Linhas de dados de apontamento
★ ★ ★
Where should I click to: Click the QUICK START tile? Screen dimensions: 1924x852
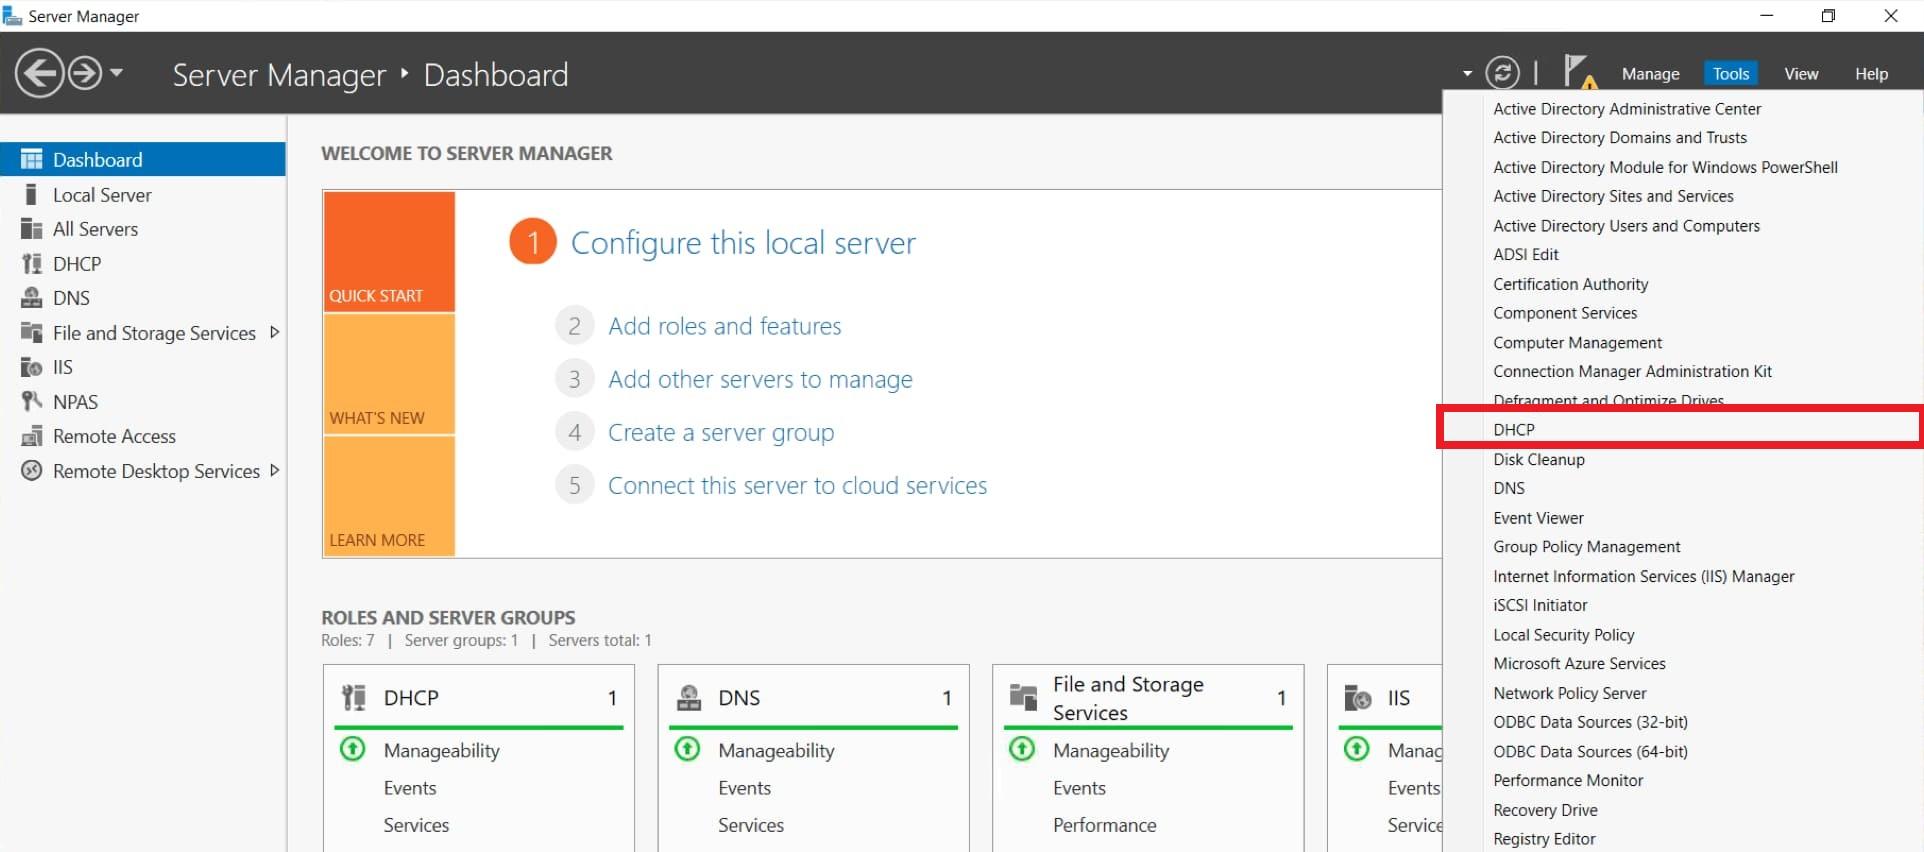(x=389, y=251)
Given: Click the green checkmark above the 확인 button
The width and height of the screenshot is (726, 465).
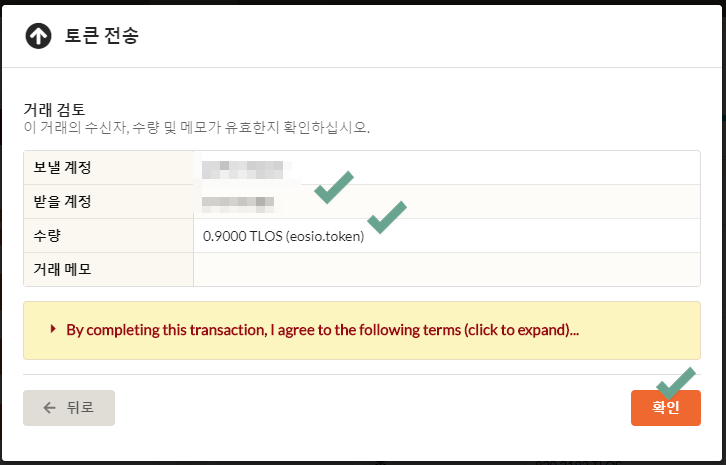Looking at the screenshot, I should click(x=676, y=383).
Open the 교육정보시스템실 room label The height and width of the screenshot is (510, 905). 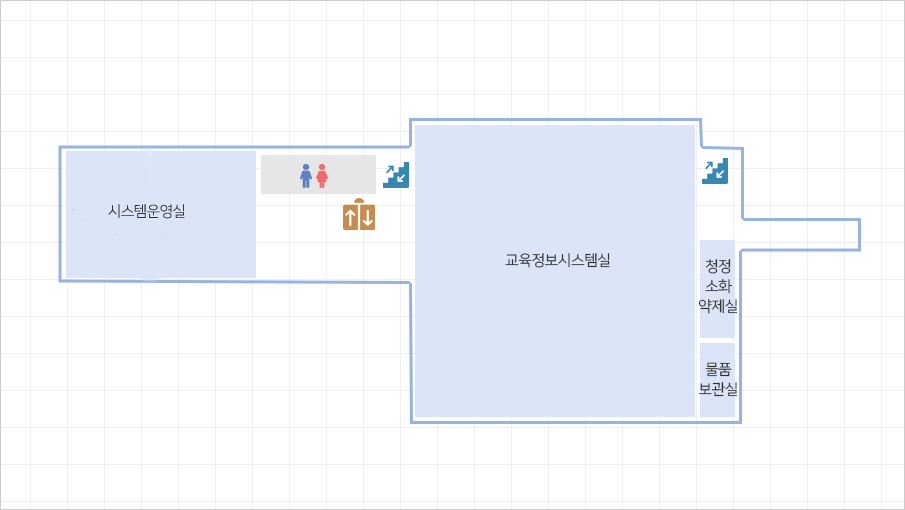[558, 261]
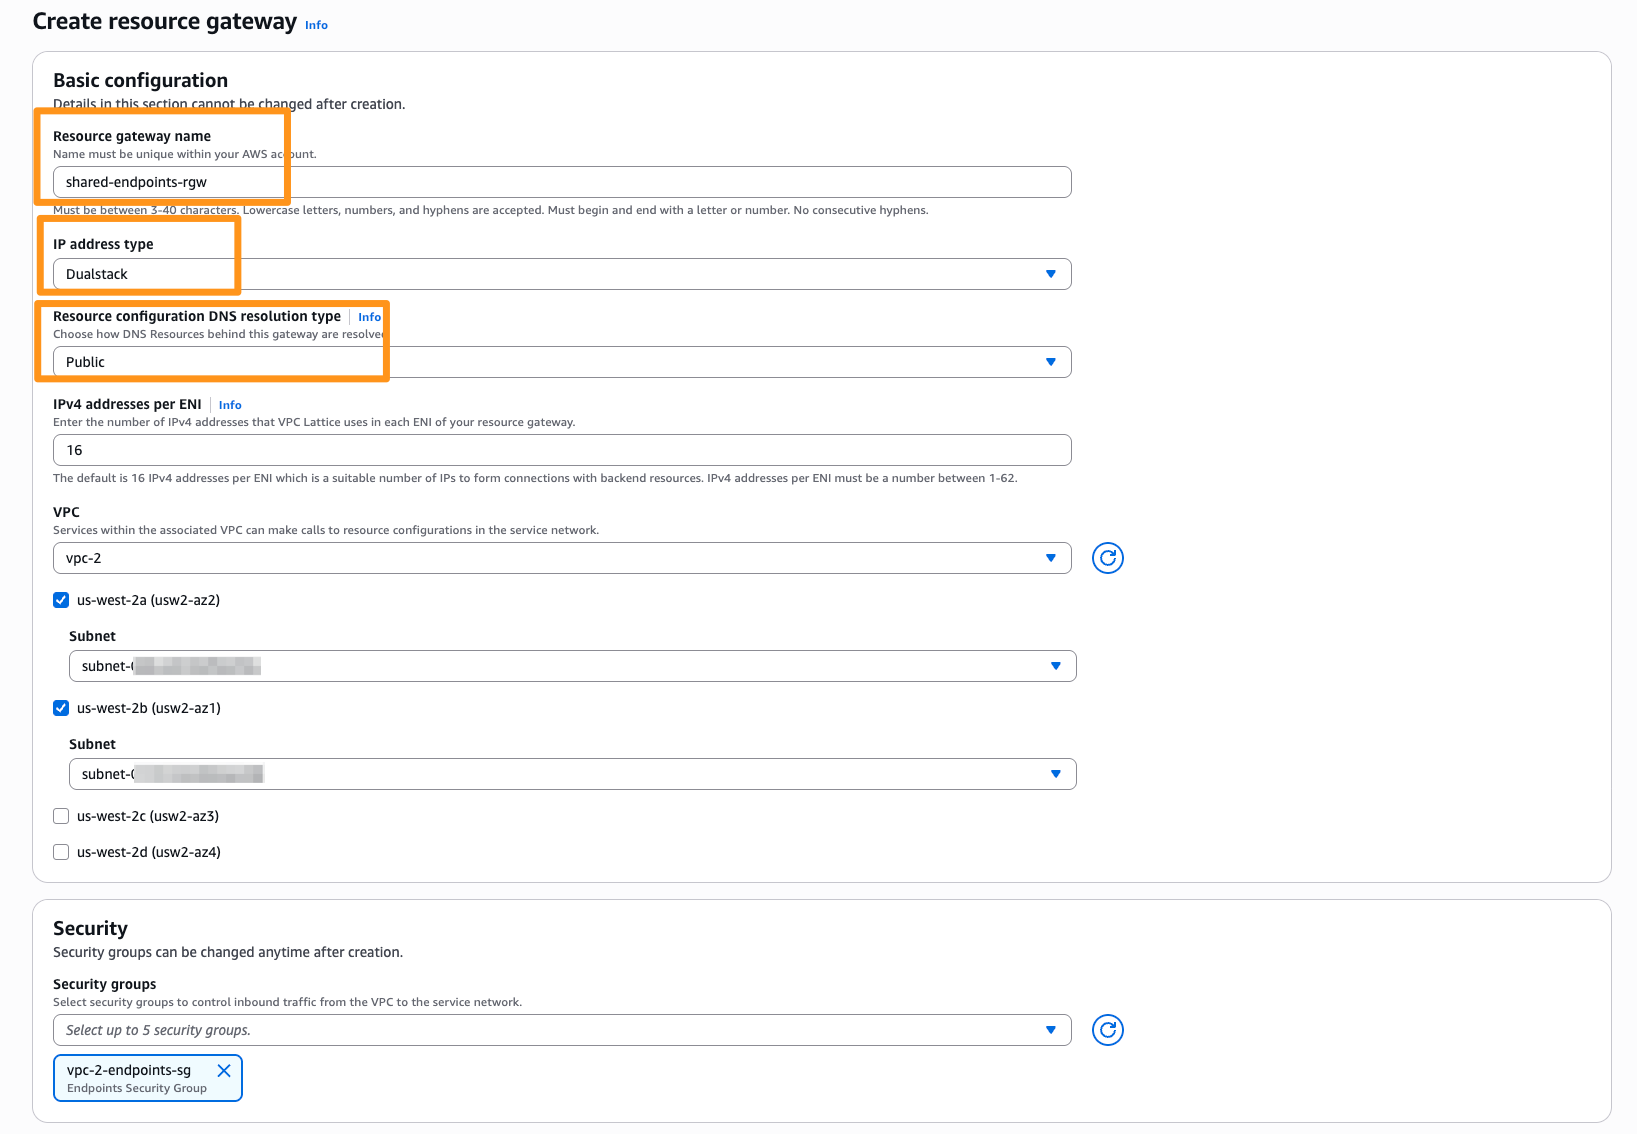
★ ★ ★
## O QUE FAZER
Reproduza sem nenhuma mudança as linhas dos registros, começando pela linha que contém "Given: Click the" e seguindo até a linha que contém "Looking at the", com as duas incluídas. Não coloque as imagens na resposta.

## RESPOSTA DO EXERCÍCIO
Given: Click the green checkmark above the 확인 button
The width and height of the screenshot is (726, 465).
Looking at the screenshot, I should click(x=676, y=383).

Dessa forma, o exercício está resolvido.